**Exercise directions:**
In the records below, take the line with "You are a GUI" and all lines after it, and copy them exactly, pictures excluded.

[Data records]
[Start of section]

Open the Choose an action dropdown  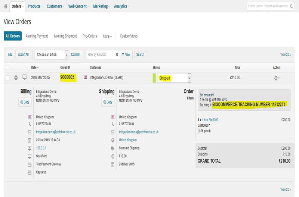[x=52, y=55]
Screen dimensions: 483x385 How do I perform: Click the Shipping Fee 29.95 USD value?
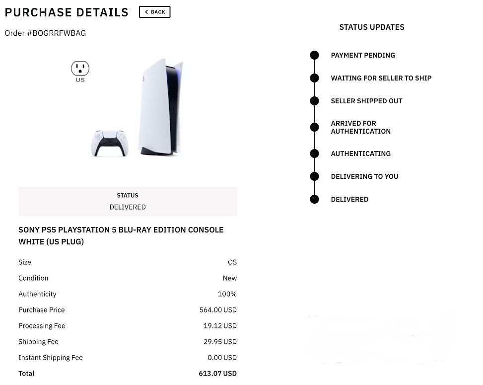(x=219, y=342)
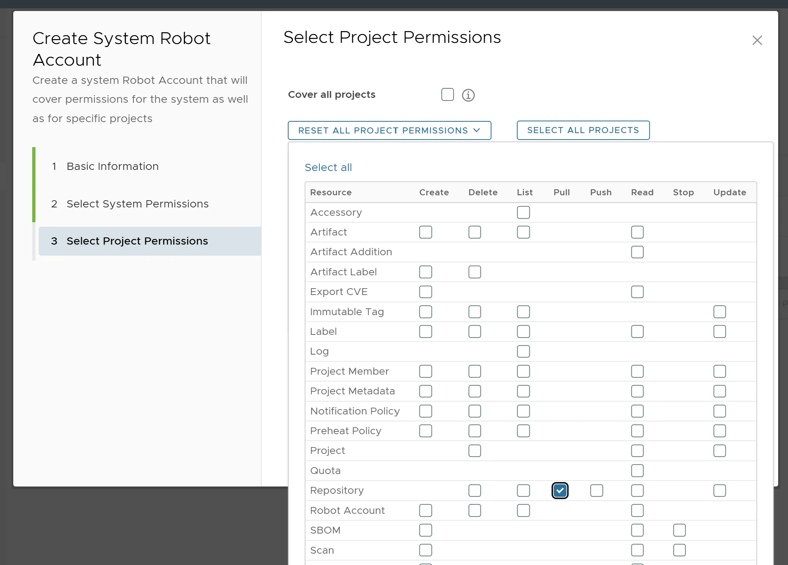Open the Reset All Project Permissions dropdown

389,130
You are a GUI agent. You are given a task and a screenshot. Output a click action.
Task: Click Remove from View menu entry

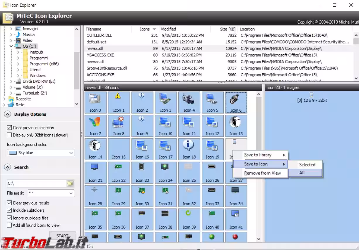tap(262, 173)
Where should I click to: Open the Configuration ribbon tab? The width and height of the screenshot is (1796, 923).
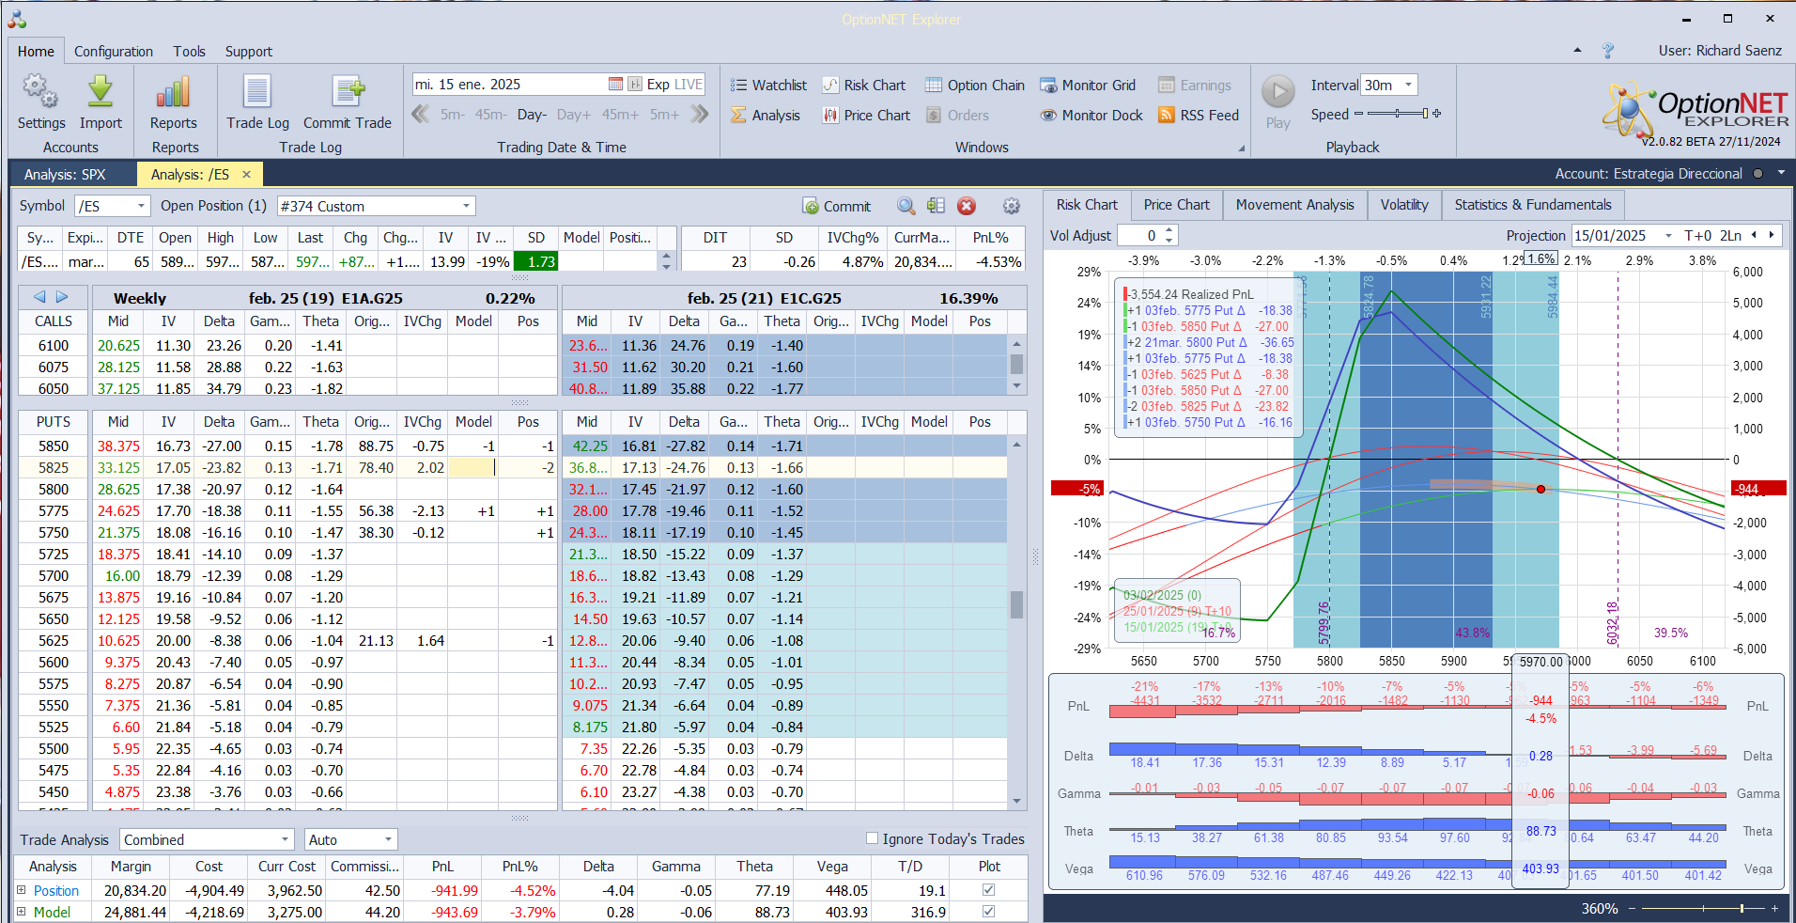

[End of section]

**Answer space:**
You are a GUI agent. You are given a task and a screenshot. Output a click action.
Task: Click Remove from View menu entry

tap(262, 173)
Where should I click to: Open the Configuration ribbon tab? The width and height of the screenshot is (1796, 923).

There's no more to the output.